_The task:_ Report how many lines in the entries below contain the string "action". Give only the number.

_Data section:_
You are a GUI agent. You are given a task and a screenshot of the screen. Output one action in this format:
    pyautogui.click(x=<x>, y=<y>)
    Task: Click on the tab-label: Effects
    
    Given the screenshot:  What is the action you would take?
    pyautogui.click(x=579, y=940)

---

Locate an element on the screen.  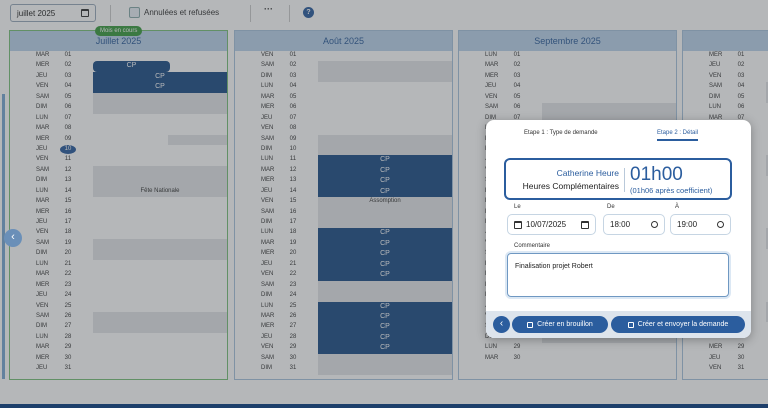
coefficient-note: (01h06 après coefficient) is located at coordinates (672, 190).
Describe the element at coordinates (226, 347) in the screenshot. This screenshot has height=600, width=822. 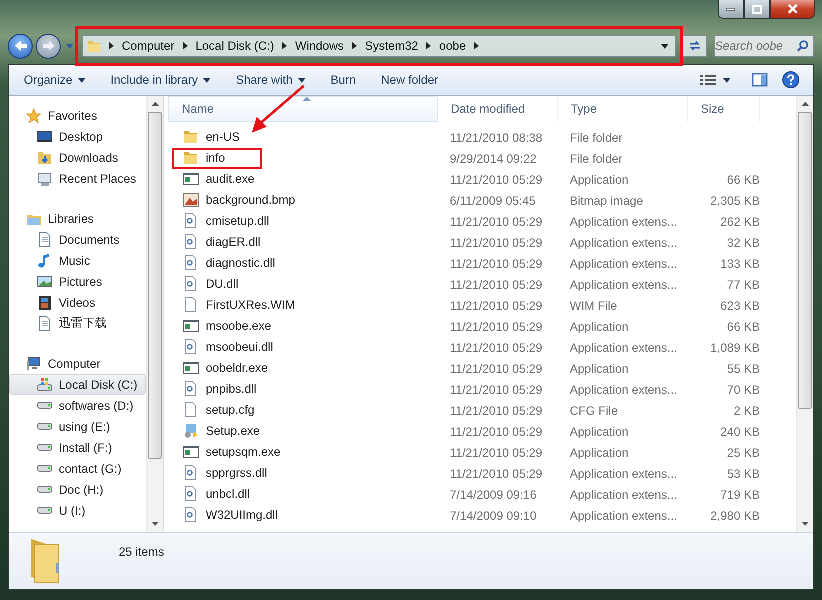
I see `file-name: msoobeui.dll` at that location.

* * *

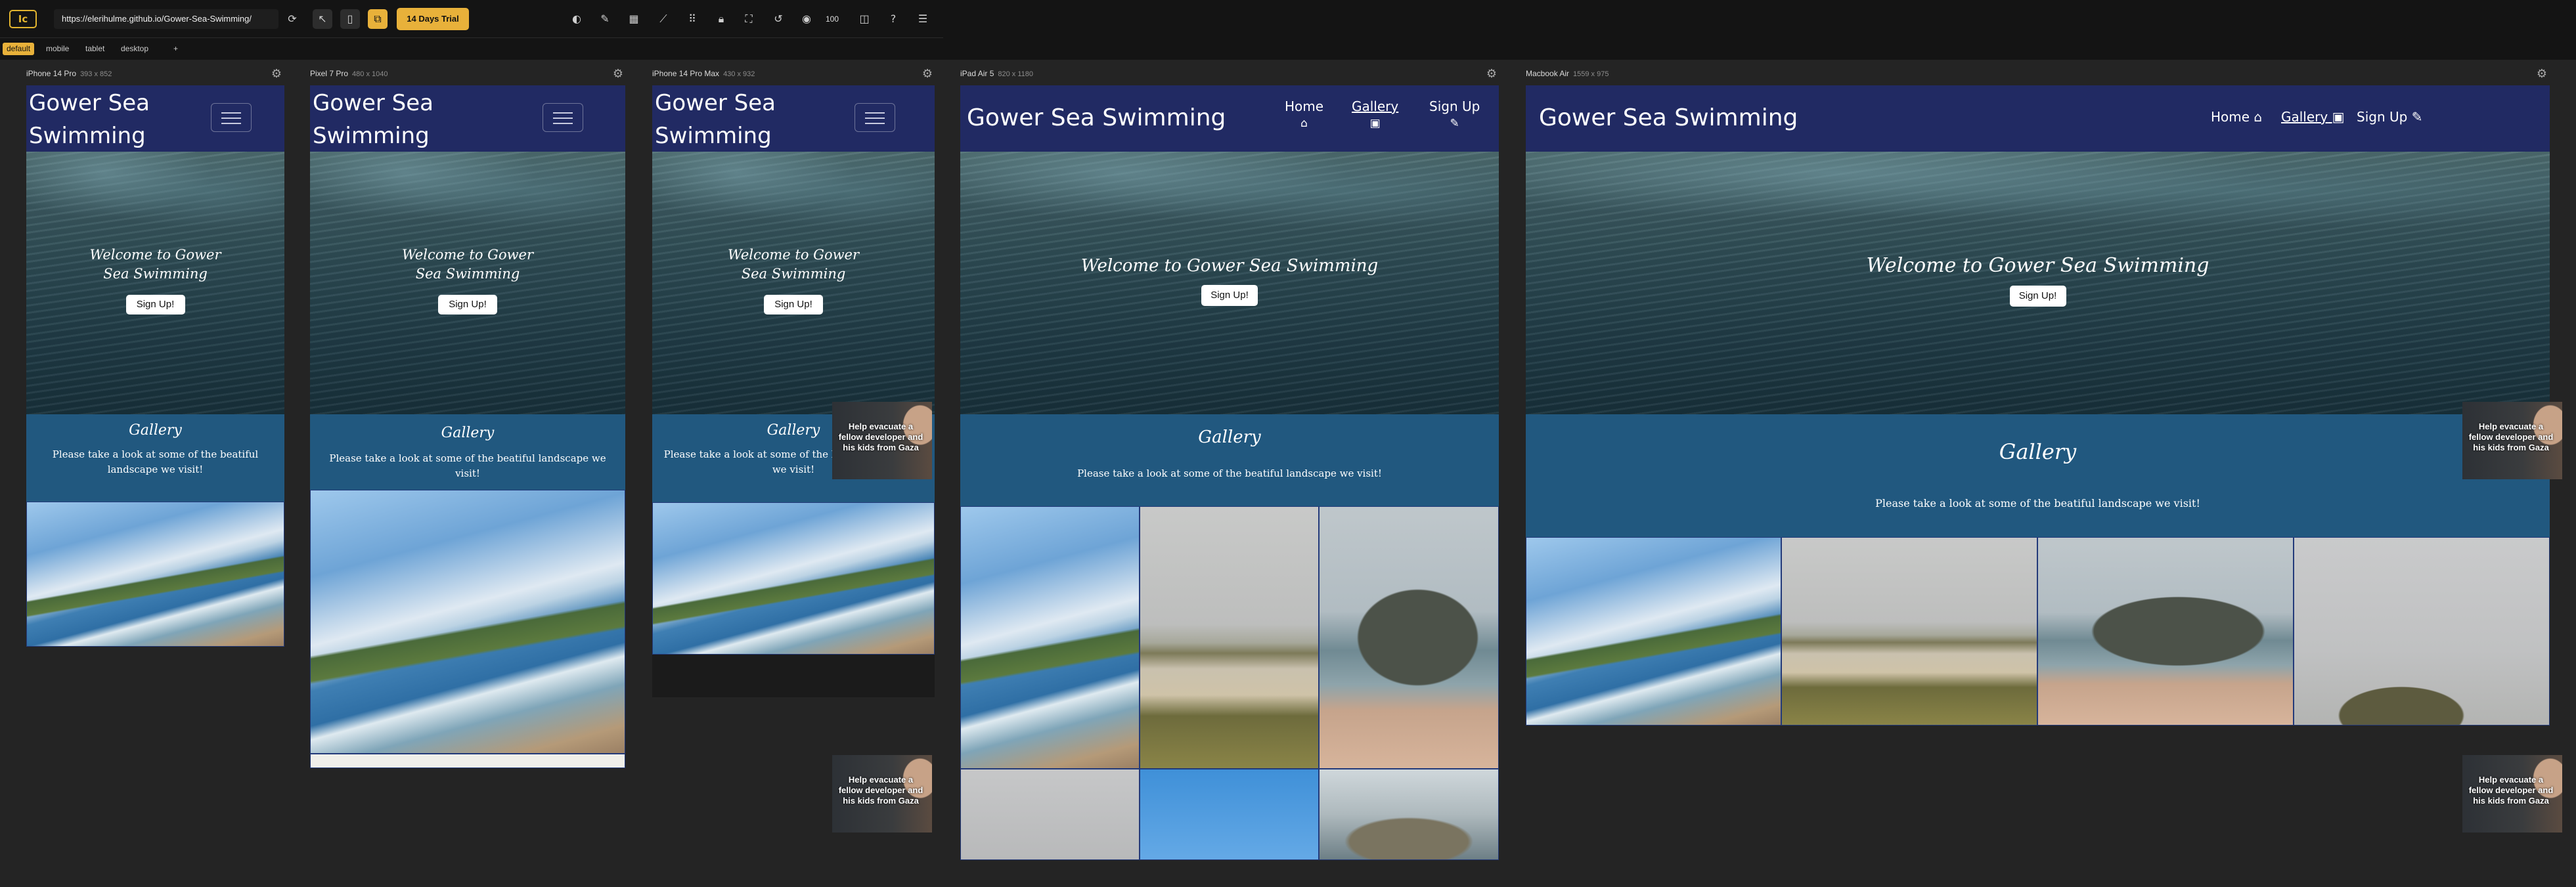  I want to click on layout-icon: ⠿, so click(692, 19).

_Your solution:_ 2